And she said she'd been raped a couple of nights ago?—She said that she'd been assaulted, sexually assaulted.

But she - she told you on the way to the police station, "It was a couple of nights ago."?-- That I can't honestly answer.”[14]

  1. GC also agreed that he had indicated that the complainant had told him that “it occurred at her house”. He stated that:

“Well, do you remember previously I asked you this question:

“And you've previously told people that [the complainant] told you that it ‘occurred at her house, didn't you?’?-- She did say she'd been assaulted at her house, yes.

Let me finish. She did say that she'd been assaulted her house? (sic) Yes. And you answered on that occasion, ‘As I'm led to believe, sir, yes’, and then I asked you, ‘But you've told people that, haven't you that that's what she said?’?-- Yes.

‘Yes”, was what you answered, and then I asked the question, ‘And that's what she said to you, isn't it?’?-- As I'm led to believe.

Well, you've answered on that occasion, ‘Yes.’ She's told you, hasn't she, that it occurred at her house?-- Yeah.”[15]

  1. Constable Anna Ryan gave evidence that she had a conversation at the station with the complainant on 22 March 2011. She indicated that she “asked” her about the rape and made notes of that conversation.  Those notes indicate that the offence had occurred between 11 am and 1 pm on 20 March 2011 and that the complainant was called into the appellant’s room where he pulled her onto a bed and whilst she tried to get up, she was held down and he took the clothing off the lower part of her body.  Constable Ryan noted that the appellant penetrated the complainant both digitally and with his penis, and that during the event the complainant kept saying “no, no, no”.
  1. As the first ground of appeal has now been withdrawn, I turn to a consideration of Ground Two which is that the verdict is unreasonable or cannot be supported having regard to the evidence.

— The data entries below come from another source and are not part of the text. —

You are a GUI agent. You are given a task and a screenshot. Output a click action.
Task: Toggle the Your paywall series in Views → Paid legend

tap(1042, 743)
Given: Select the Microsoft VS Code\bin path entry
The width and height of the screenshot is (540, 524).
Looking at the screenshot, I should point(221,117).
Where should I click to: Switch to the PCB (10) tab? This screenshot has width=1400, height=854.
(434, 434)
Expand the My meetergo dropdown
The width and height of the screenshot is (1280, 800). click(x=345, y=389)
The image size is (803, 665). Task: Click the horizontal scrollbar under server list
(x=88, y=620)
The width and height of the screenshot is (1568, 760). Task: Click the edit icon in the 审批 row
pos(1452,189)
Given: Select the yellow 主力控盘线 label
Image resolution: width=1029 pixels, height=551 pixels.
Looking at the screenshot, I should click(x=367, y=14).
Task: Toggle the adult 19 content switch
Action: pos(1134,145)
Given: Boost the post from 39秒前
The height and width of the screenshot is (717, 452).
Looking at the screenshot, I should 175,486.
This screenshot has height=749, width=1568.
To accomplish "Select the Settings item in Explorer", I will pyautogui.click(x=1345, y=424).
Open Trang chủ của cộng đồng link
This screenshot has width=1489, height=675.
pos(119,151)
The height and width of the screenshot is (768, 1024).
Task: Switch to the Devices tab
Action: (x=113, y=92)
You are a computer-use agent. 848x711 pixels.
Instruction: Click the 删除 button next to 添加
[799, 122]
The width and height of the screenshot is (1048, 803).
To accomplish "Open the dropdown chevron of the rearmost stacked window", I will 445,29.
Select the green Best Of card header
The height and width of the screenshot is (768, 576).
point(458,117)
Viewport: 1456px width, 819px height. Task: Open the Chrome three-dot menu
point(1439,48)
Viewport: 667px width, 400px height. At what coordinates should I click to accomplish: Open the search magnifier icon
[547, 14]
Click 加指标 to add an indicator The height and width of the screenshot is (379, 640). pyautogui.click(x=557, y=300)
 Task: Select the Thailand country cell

Ground Two - That the verdict of the jury is unreasonable or cannot be supported having regard to the evidence

  1. Counsel for the appellant argues that the evidence in this case is of such poor quality that the jury ought not to have been satisfied to the requisite standard of the guilt of the appellant. Counsel argues that an assessment of the evidence leaves a doubt as to the truthfulness of the complainant’s allegations.
  1. Section 668E(1) of the Criminal Code Act 1899 (Qld) (the “Criminal Code”) provides that the court should allow an appeal against conviction if it is of the opinion that the verdict should be set aside on the ground that it is unreasonable.  In M v The Queen[16] the High Court indicated that the test that the court must apply is:

Where, notwithstanding that as a matter of law there is evidence to sustain a verdict, a court of criminal appeal is asked to conclude that the verdict is unsafe or unsatisfactory, the question which the court must ask itself is whether it thinks that upon the whole of the evidence it was open to the jury to be satisfied beyond reasonable doubt that the accused was guilty.”[17]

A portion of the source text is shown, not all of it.